1x2 Splitters: The most common and simplest type of optical distribution system is the 1x2 optical splitter. These devices have one input and two outputs where the signal is split into two optical paths for transmission to different locations. The most common 1x2 splitter is the 50/50 type, which splits the optical input signal into two equal-strength outputs.

Every time the signal is split in half, the signal strength is cut in half or is decreased 3dB from its original level. For example, if the input power to the 1x2, 50/50 splitter is 1mW (0dBm), each leg will have a theoretical output level of 0.5mW or -3dBm. Almost any split ratio can be obtained. Some of the more common types include: 50x50, 80x20, and 90x10. The required split ratio is determined by the application and the optical loss in each leg of the fiber system. In multi-drop applications, different split ratios are typically used to match the received optical power as the optical signal traverses from one drop location to the next.

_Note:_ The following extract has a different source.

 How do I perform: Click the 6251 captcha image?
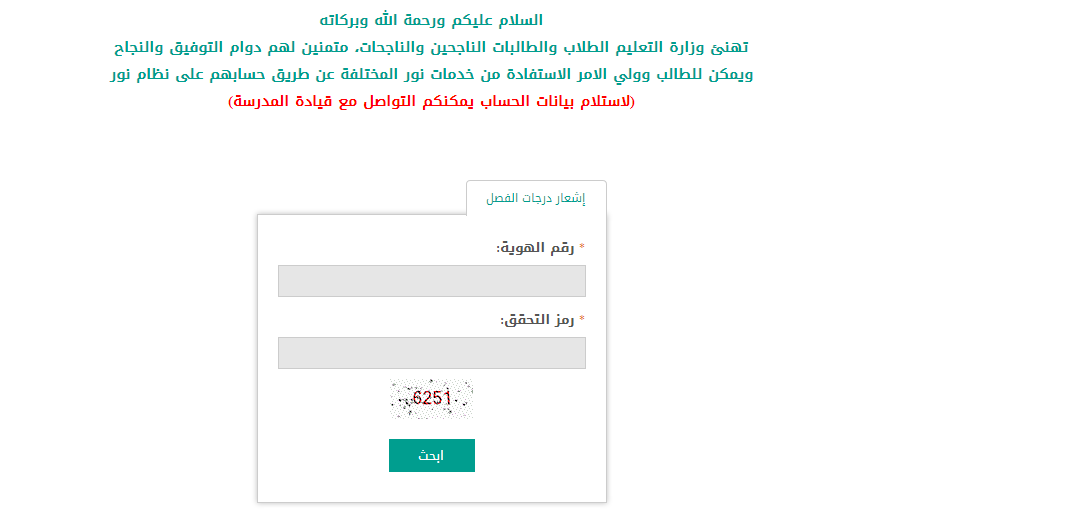(x=431, y=399)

These 1x2 splitters have many applications in fiber optics, including wavelength-selective devices for transmitting bi-directional signals on one fiber. These devices and applications will be covered in later articles.

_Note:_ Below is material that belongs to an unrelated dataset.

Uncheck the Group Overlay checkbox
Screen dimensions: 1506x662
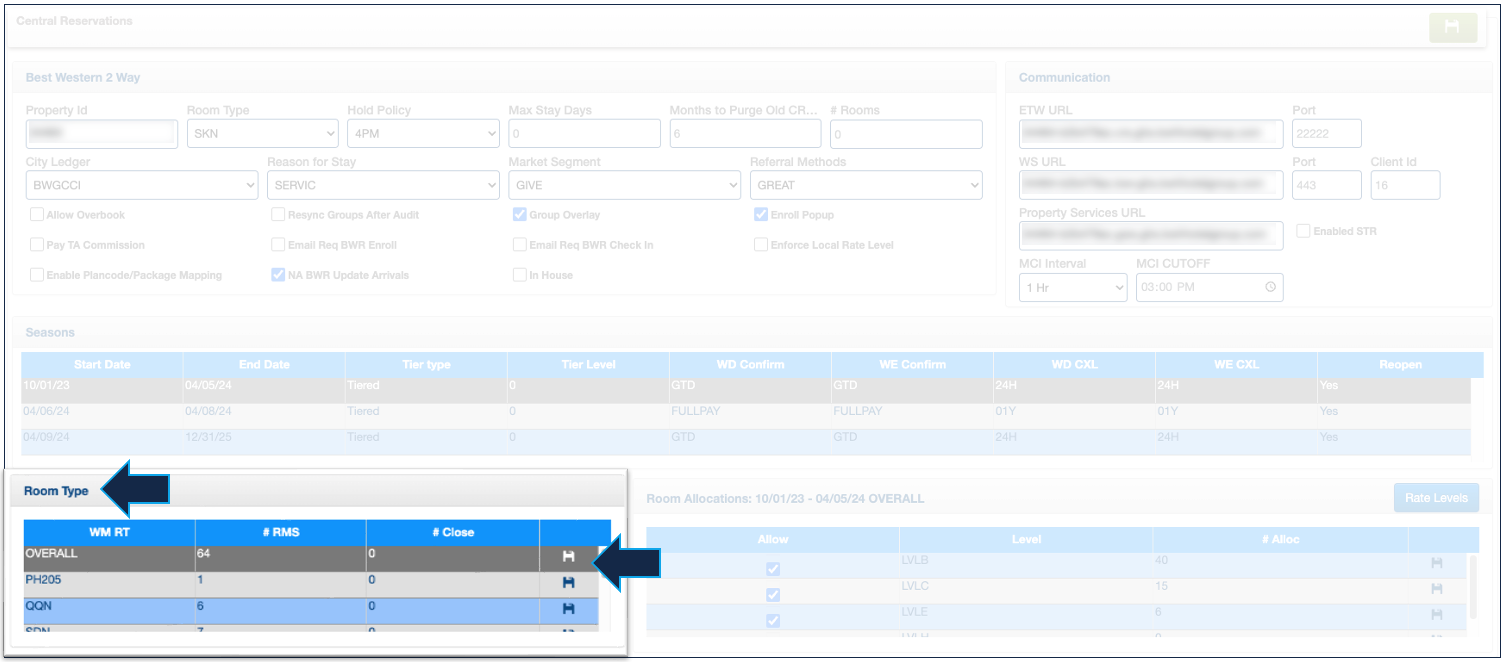click(520, 215)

1x4 & 1x8 Splitters: These common devices split the optical signal into equal parts, either 4, 8, or 16. Unlike the 1x2 splitters, where different split ratios are available, these splitters are only available in equal split ratios. The optical loss of each of the legs in the splitter is determined by the number of outputs in the device. Every time the signal is split or divided in two, each output or leg has a 3dB attenuation or loss.

In addition to these ‘split’ losses there is also an overall device loss or attenuation do to the inefficiencies of the device. This loss is called the “insertion loss”, and is typically around 1dB to 2dB, depending on the quality of the splitter and the number of output ports on the device..

OPTICAL DISTRIBUTION SWITCHFIGURE 2: A typical schematic diagram for 1x4 and 1x8 splitters.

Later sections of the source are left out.